Health Beat: Heart stem cells, LVAD may avoid transplants
Statistics from the Department of Health and Human Services reveal that an average of 18 people die while waiting for organ transplants each day. About 2,500 hearts are available, with a waiting list of about 100,000 patients in need.
"I couldn't walk, or breathe, or eat," said Allan Isaacs, a congestive heart failure patient.
That was life with congestive heart failure for Isaacs, 71, but after a left ventricular assist device was implanted into his chest, Allan's life got moving again.
Allan said he now does "15 minutes on the elliptical and about 30 minutes on the treadmill."
The LVAD helps pump oxygen rich blood throughout the body, but Isaacs' recovery may also have to do with the fact that his treatment may have included injections of his own bone marrow stem cells.

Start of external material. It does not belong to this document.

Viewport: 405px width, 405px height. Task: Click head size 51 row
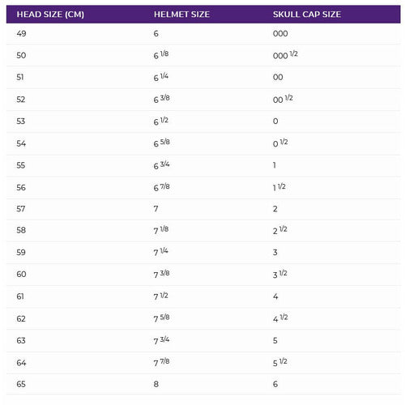[203, 77]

Isaacs is taking part in a leading edge blind study at the University of Minnesota Medical Center.
“We isolate the stem cells and when they go for surgery we inject those cells on the heart wall,” said Dr. Ganesh Raveendran, director of the cardiac catheterization laboratory at the University of Minnesota Medical Center.

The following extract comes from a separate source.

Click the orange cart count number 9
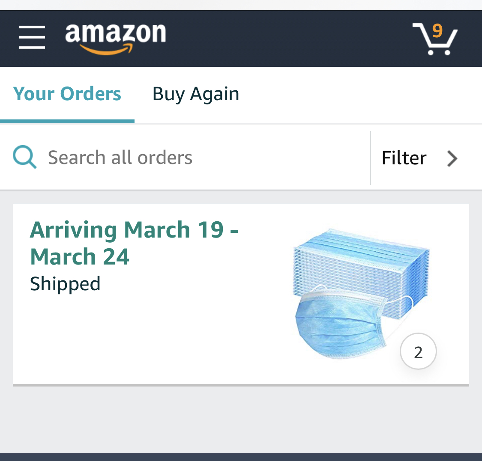The image size is (482, 461). tap(437, 31)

One-third of the patients receive a placebo, the rest get 10 injections of stem cells into their hearts. Muscle tissue is then analyzed to "see whether these cells have made any meaningful change, whether the cells have transformed into cardiac muscle," Raveendran explained.

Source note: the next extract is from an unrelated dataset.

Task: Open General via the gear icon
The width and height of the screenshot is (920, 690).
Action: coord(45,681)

In many cases an LVAD is a bridge to transplant, but researchers and Isaacs hope this stem cell therapy could eliminate that need.
"Now, I can do whatever I feel like doing," Isaacs said.
The research team at the University of Minnesota Medical Center hopes to wrap up the study by end of this year and collaborate on a multi-center study involving seven medical centers throughout the nation.